Although European reaction to Turkish president Erdogan’s racist comments that Zionism is a “crime against humanity” was decidedly tepid (perhaps because it was unrelated to Jews building homes), Canadian foreign minister John Baird continues to display moral leadership. In an exclusive interview with the Jerusalem Post this past Sunday, Baird made the following remarks:
- “These remarks, we deplore them, and they’re incredibly unhelpful to the situation in the region… “How many Islamic states are there? There’s only one Jewish state,” Baird said.
- “I think events in the middle of the last century compel humanity to make sure there is a Jewish homeland, a sanctuary, and today a country with peace and security.”
Baird also warned that the Palestinian Authority would stand to lose a significant amount of aid from Canada should Fatah join Hamas in a national unity government as is currently being discussed.
- “If Hamas were to come into a government of the Palestinian authority, that is a red line for us,” Baird said.
- “We’re not going to be partnering with and funding an international terrorism group. It’s a non-starter.”
His comments come after Israel’s Ambassador the US Michael Oren told AIPAC’s opening conference panel Sunday morning urged the Palestinians not to take such a step.
Baird has also been campaigning amongst his European counterparts to designate Hezbollah as a terrorist organization, which would also have consequences for the Lebanese militant group’s funding.

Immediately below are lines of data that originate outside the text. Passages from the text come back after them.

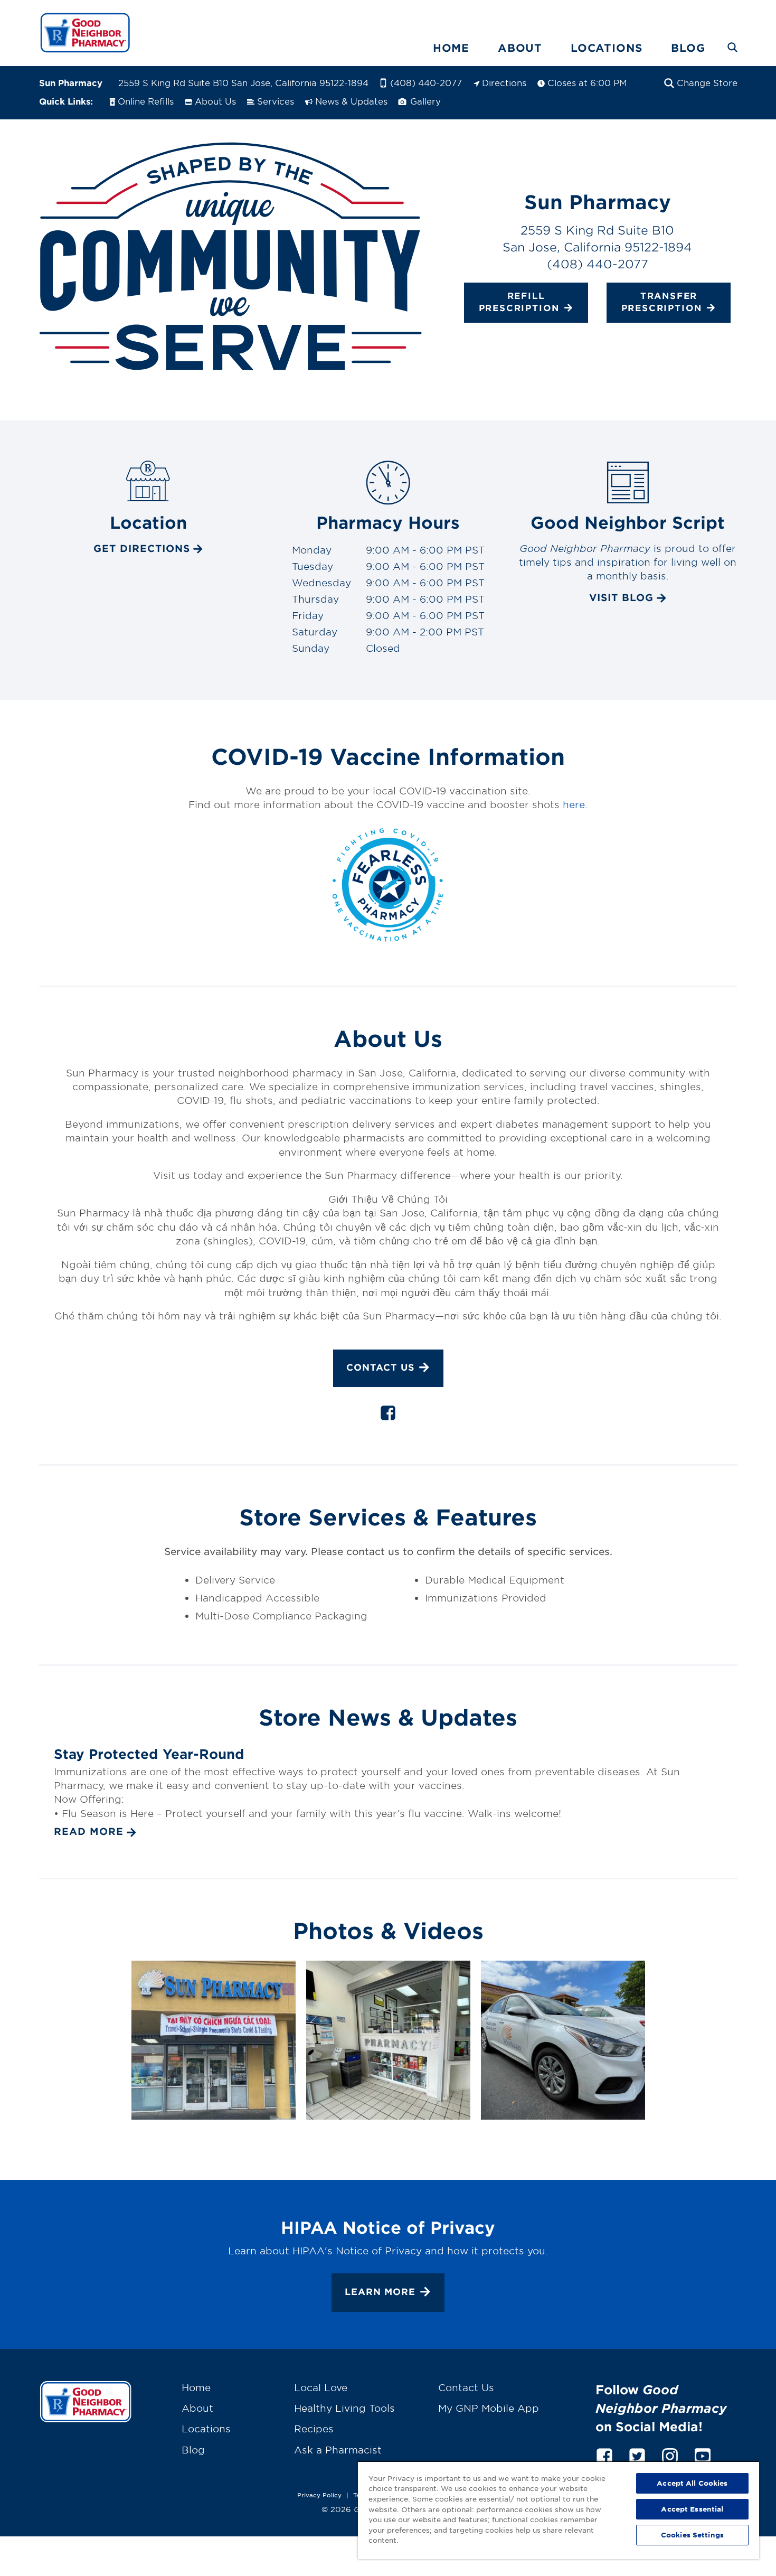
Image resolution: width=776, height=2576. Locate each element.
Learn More (380, 2291)
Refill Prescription (519, 301)
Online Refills (146, 101)
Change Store (707, 82)
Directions (504, 82)
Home (451, 47)
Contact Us (380, 1367)
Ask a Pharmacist (338, 2450)
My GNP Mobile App (488, 2408)
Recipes (314, 2428)
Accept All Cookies (692, 2483)
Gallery (424, 101)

- “When terrorist incidents can happen right inside the European Union by Hezbollah, that compels civilized people everywhere to act,” Baird said, referencing the killing of several Israeli tourists in a bombing in Bulgaria this summer that the local authorities have blamed on the Lebanese group.
- “We’ve got to call it for what it is. No moral relativism,” he declared. “No saying well the left hand gives out social services and the right hand is an international terrorist organization. It’s all attached to the same body and the same head.”
Canada, he noted, had recently designated the Iranian Revolutionary Guards Corps and taken other strong actions against Tehran, which is suspected of working on a nuclear weapons program.
Earlier this week, six world powers known as the P5+1 offered Iran some sanctions relief in exchange for certain concessions on its uranium enrichment efforts.
- “Would I say I was optimistic on the P5+1? No,” Baird said. “But I think it is well worth continuing to take every diplomatic measure possible.”
Baird, in addition to stressing the importance of continuing with diplomacy, seemed to warn against the consequences of a unilateral Israeli attack on Iran’s nuclear facilities.
- “Obviously we don’t want to see Israel have to do that,” he said. “There are real concerns: On one night with one strike could you accomplish it, and then what would happen the next morning?”
Baird assessed that Canadian-Israeli relations were “by a factor of 10, at a high water mark.”
Making a joking reference to the push-back Canada has received from some quarters for its unequivocal support for Israel at the UN, “some people think they’re too good.”